──────── Task inputs

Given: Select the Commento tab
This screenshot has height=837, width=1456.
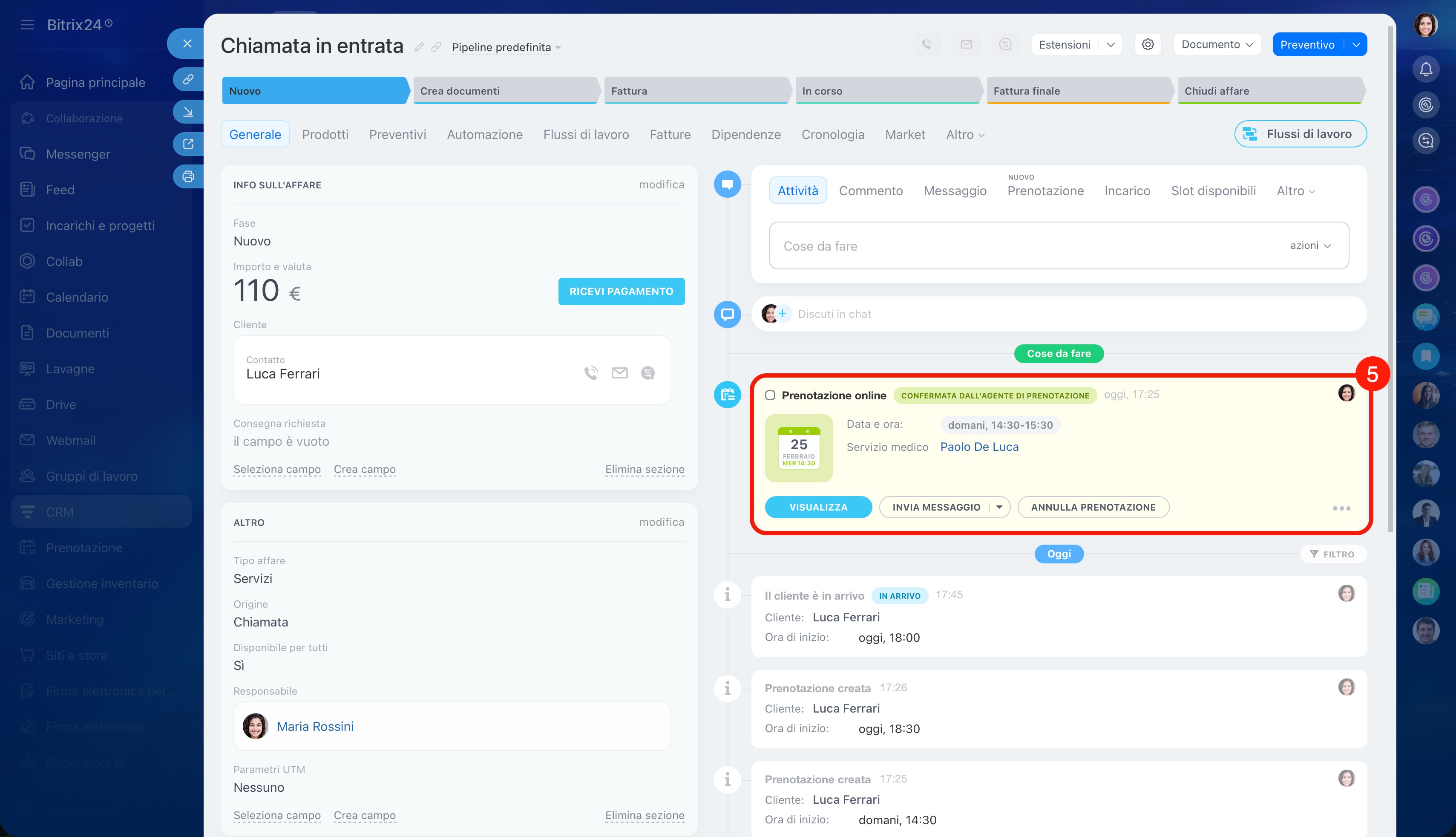Looking at the screenshot, I should coord(871,191).
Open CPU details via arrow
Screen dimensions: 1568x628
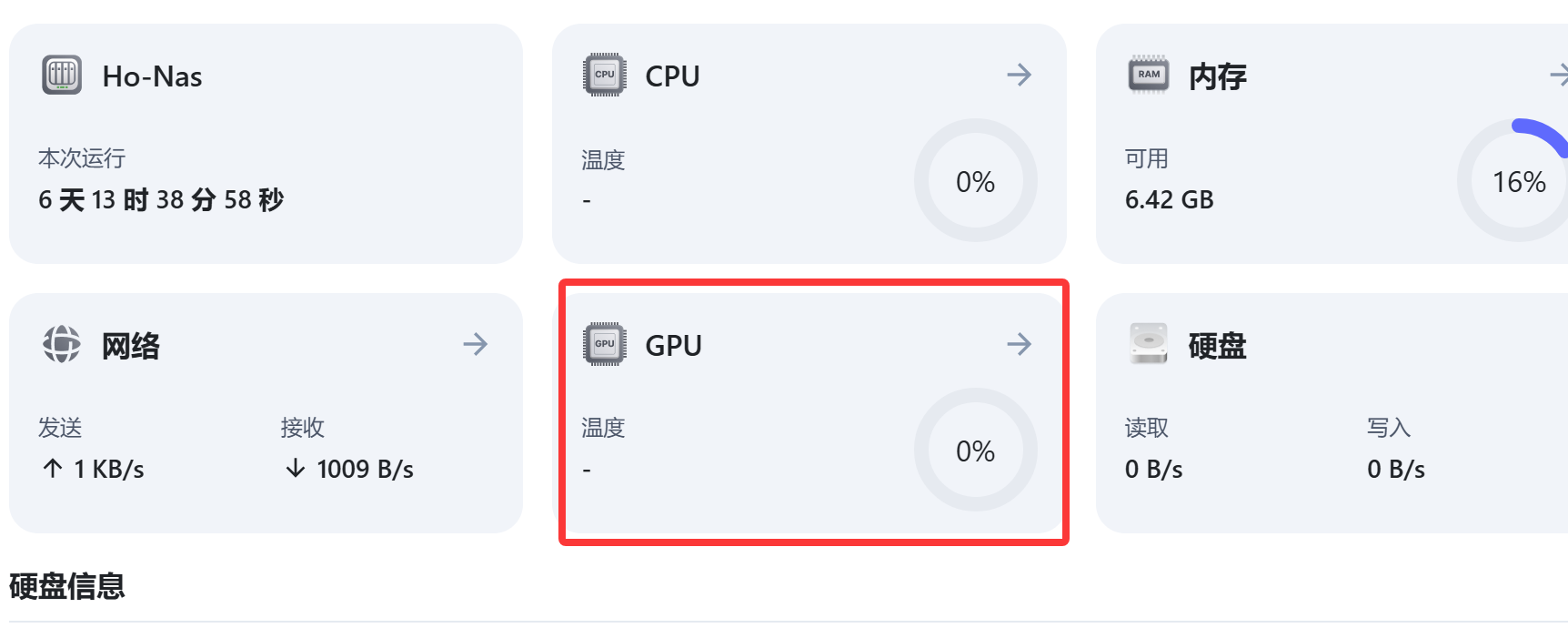(1020, 75)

────────────────

Render every line of the listing above as a Markdown table with the columns Row and Line, numbering the rows and skipping blank lines. Leave the pictures out of the answer.

| Row | Line |
|---|---|
| 1 | Given: Select the Commento tab |
| 2 | This screenshot has height=837, width=1456. |
| 3 | Looking at the screenshot, I should coord(871,191). |
| 4 | Open CPU details via arrow |
| 5 | Screen dimensions: 1568x628 |
| 6 | (1020, 75) |